Traditionell nehmen Insolvenzen in der Baubranche einen hohen prozentualen Anteil an den Unternehmensinsolvenzen insgesamt ein. Aufgrund der derzeitigen Rohstoffknappheit, gestörter Lieferketten sowie dem Anstieg des Zinsniveaus ist zu erwarten, dass die Insolvenzzahlen in der Baubranche weiter steigen werden. Welche Handlungsoptionen haben Bauherren? Gastbeitrag von Daniel Herper und Dr. Tristan Förster

Für Bauherren als Auftraggeber, aber auch für Generalunternehmer, kann die Insolvenz eines Auftragnehmers gravierende Folgen haben. Dabei droht insbesondere das Worst-Case-Szenario: Der überzahlte Auftragnehmer auf einer halbfertigen und mangelbehafteten Baustelle meldet Insolvenz an. Doch auch in einer solchen Situation und insbesondere verbeugend verbleiben dem Auftraggeber rechtliche Handlungsoptionen und Maßnahmen, um die eigene Position zu sichern.
• • • • •
* _Schriftliche Aufgabe 1_: Übernimm aus der Liste unverändert die Zeilen von der Zeile mit „Click the Oracle Database Server Backup icon“ bis zum Ende der Liste, beide Enden eingeschlossen. Lass die Bilder dabei weg.
Text und Liste stehen in keinem Zusammenhang miteinander.
• • • • •
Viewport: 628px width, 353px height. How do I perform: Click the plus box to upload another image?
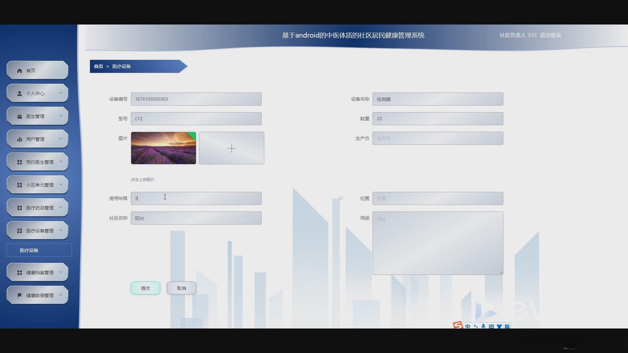coord(231,148)
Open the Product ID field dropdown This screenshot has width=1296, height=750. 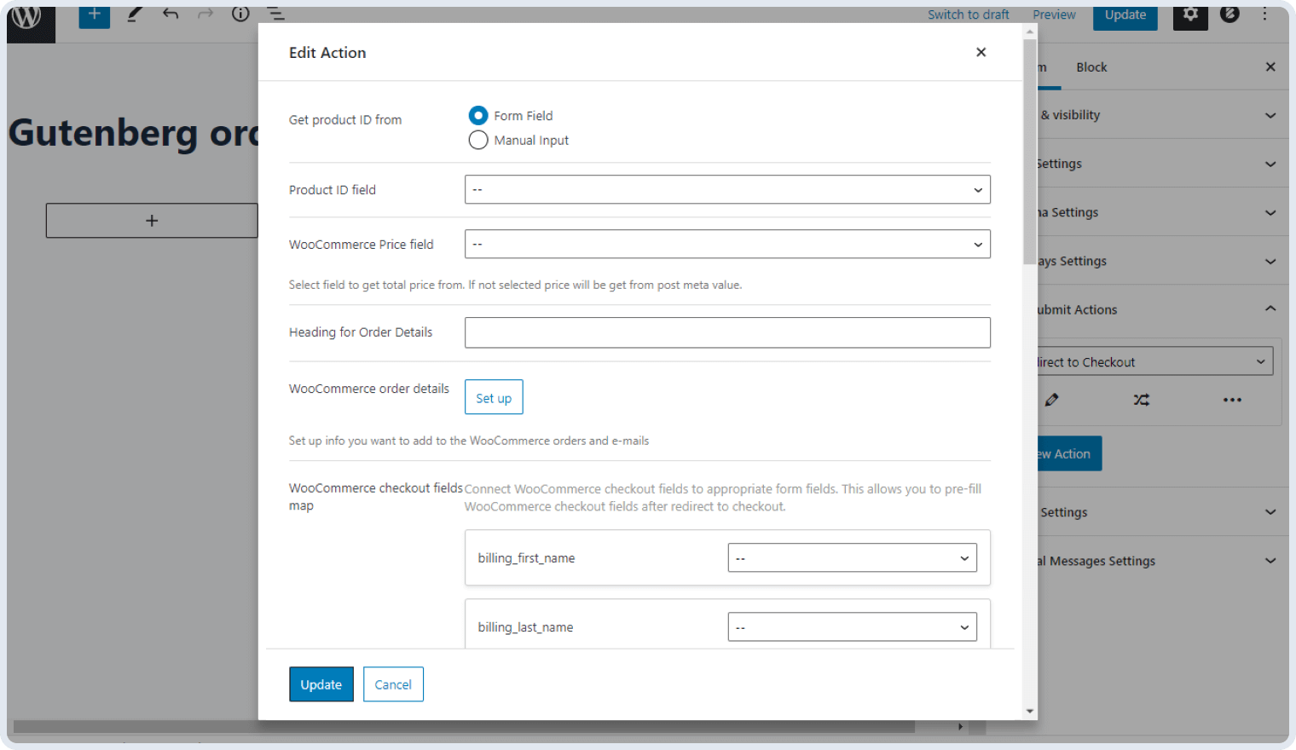(x=727, y=189)
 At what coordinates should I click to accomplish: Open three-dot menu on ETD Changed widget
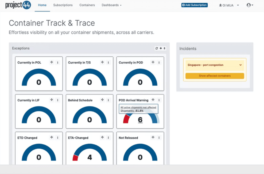click(58, 137)
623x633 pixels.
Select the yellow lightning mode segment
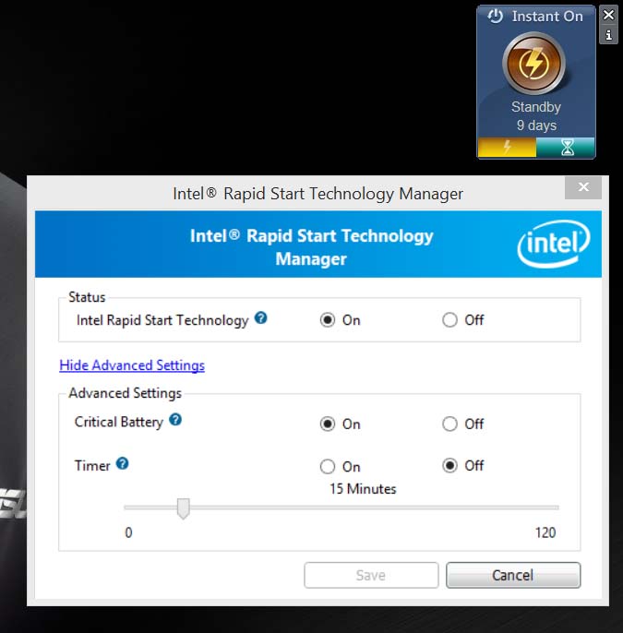coord(507,147)
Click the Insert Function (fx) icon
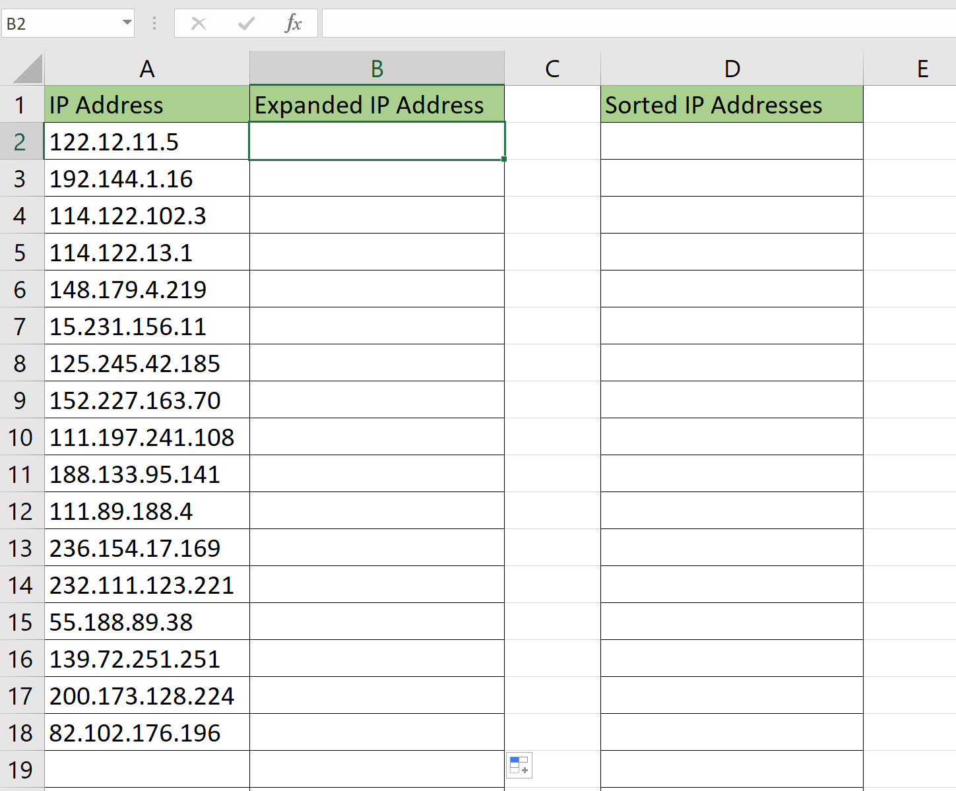The width and height of the screenshot is (956, 791). (293, 22)

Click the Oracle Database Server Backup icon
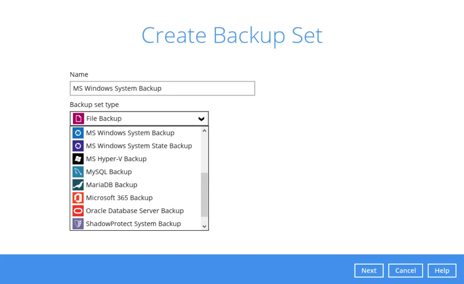(x=78, y=211)
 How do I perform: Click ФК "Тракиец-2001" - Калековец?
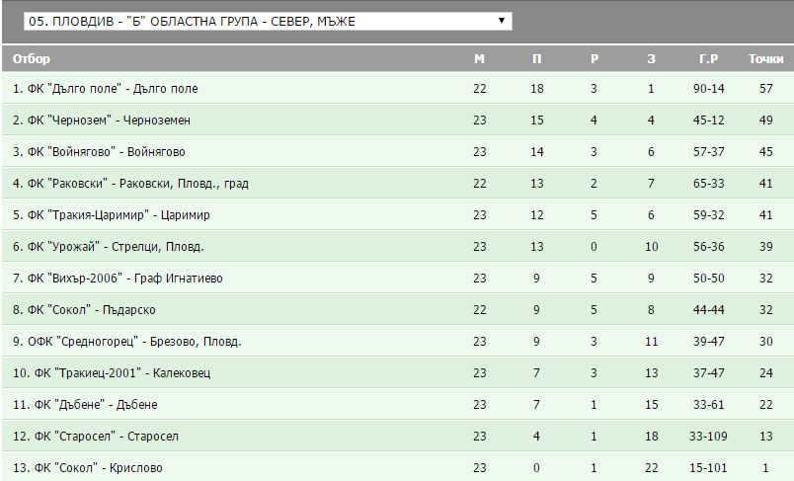[x=112, y=373]
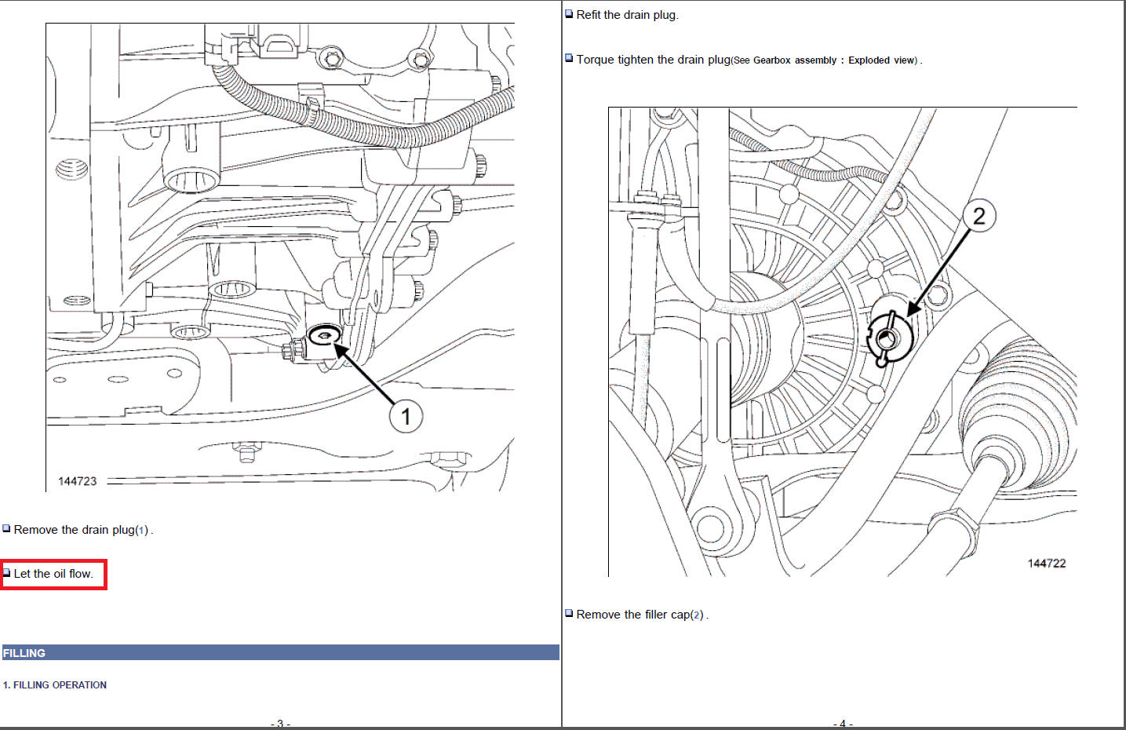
• • • • •
* _Schriftliche Aufgabe 2_: Welche Gründe nennt der Text über Insolvenzen in der Baubranche für den erwarteten weiteren Anstieg der Insolvenzzahlen?

* _Antwort zur Aufgabe 1_:
Click the Oracle Database Server Backup icon
(x=78, y=211)
 How do I perform: Click ФК "Тракиец-2001" - Калековец?
[x=112, y=373]

* _Antwort zur Aufgabe 2_: Die derzeitige Rohstoffknappheit, gestörte Lieferketten und der Anstieg des Zinsniveaus.